Essay

Birth of a Gym Bro

The gym is intimidating until you realize everyone is too busy looking at themselves to judge you properly. This is the origin story of a regular guy walking in skinny, confused, and dangerously close to becoming a gym bro.

August 9, 20184 min read606 wordsPeople-watching

Okay, let’s get to the point. I go to the gym. Shocker, right? I like myself like I like my jeans: ripped.

The gym is an intimidating place. For many people it is a medieval room where modern cavemen go to follow their primal instinct of picking up heavy things, putting them down, and then checking whether the mirror noticed. When someone says they go to the gym, the picture of a muscular man comes to mind, usually someone stressed because he is three grams short of his daily protein quota.

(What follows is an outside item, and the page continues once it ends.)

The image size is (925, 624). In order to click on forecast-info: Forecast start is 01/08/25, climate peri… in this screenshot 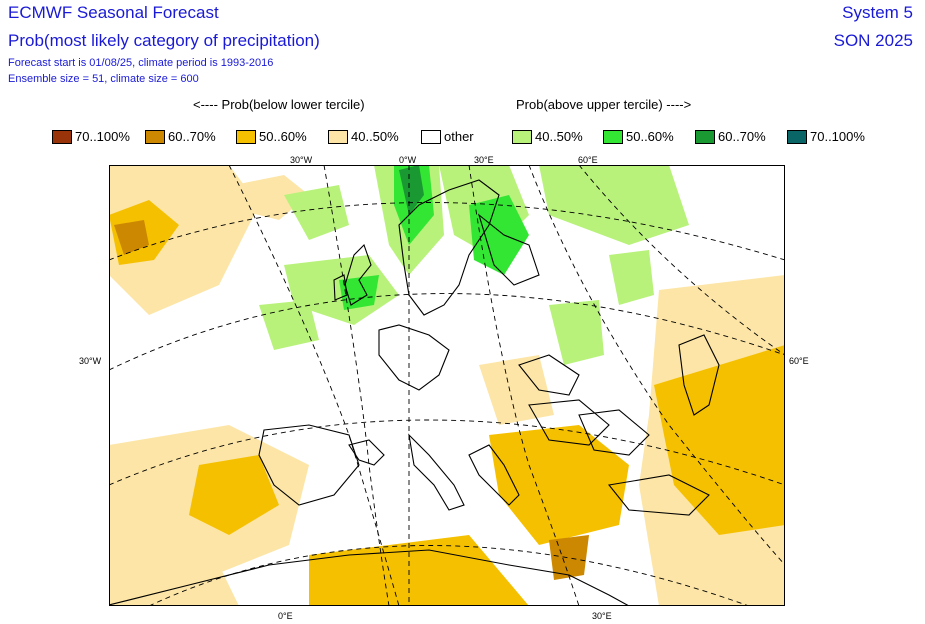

For the untrained human, the gym is terra incognita: a place where you pay a small monthly fee and slowly realize you cannot buy muscles, only humiliation in breathable fabric. I’m here to make this unknown region a little less terrifying for the common skinny man.

Suppose one day you get up, look in the mirror, and decide, “I look fat, maybe I should go to the gym,” or “Darlene isn’t with me because my guns are too small.” For the folks unfamiliar with gym lingo, guns refer to the biceps, the manly factor for a lot of people who have never read a book without pictures. So to address this issue, you decide to go to the gym one fine morning, hoping to look like Arnold by Thursday.

You wear your running shoes, reach the entrance, and open the door. A trainer walks toward you with a face that says, “Another brat who will quit before the season changes.”

He tells you to go to the machine that imitates running, also known as the treadmill. On the treadmill next to you is Mr. New-Year-Resolution, who has decided to become a new person this year. For the third time. Next to him is Miss Lululemon, who is moving with the calm confidence of someone whose warm-up is your entire workout. You immediately pretend to understand all the buttons on your treadmill so nobody notices you are walking at the speed of a cautious uncle crossing the road.

After you complete your warm-up, you proceed to the manliest exercise ever discovered: the bench press. Only thing is, it is Monday, also known as National Chest Day. Which means you have to wait for your turn before you even get a glimpse of the holy bench. In the meantime, you bump into a guy wearing Beats headphones and an invisible bandana that says “main character.” Beatboxing between sets is his favorite thing to do at the gym, apart from occupying equipment he is not using.

Next you hit a couple more body parts, which is gym language for “copy whatever the person beside you is doing and pray your spine survives.” Once again, you find yourself waiting in line to squat. This time, an eighteen-year-old is hogging the squat rack. You get annoyed, but only because the guy is doing biceps in the squat rack. There is always at least one person doing biceps in the squat rack. Their legs look like they were added later in a software update, but their arms have more cuts than a rejected breakup poem.

After spending an hour mostly looking at yourself in the infinite mirrors, you decide to head back home, hoping to see some change in yourself tomorrow, only to be disappointed. But you are hooked to sweating, at least for the first two weeks or so, so you can’t wait to come back tomorrow.

And that is how it starts. One day you are confused by the treadmill. The next day you are saying things like “bro, form is everything” to a stranger who did not ask.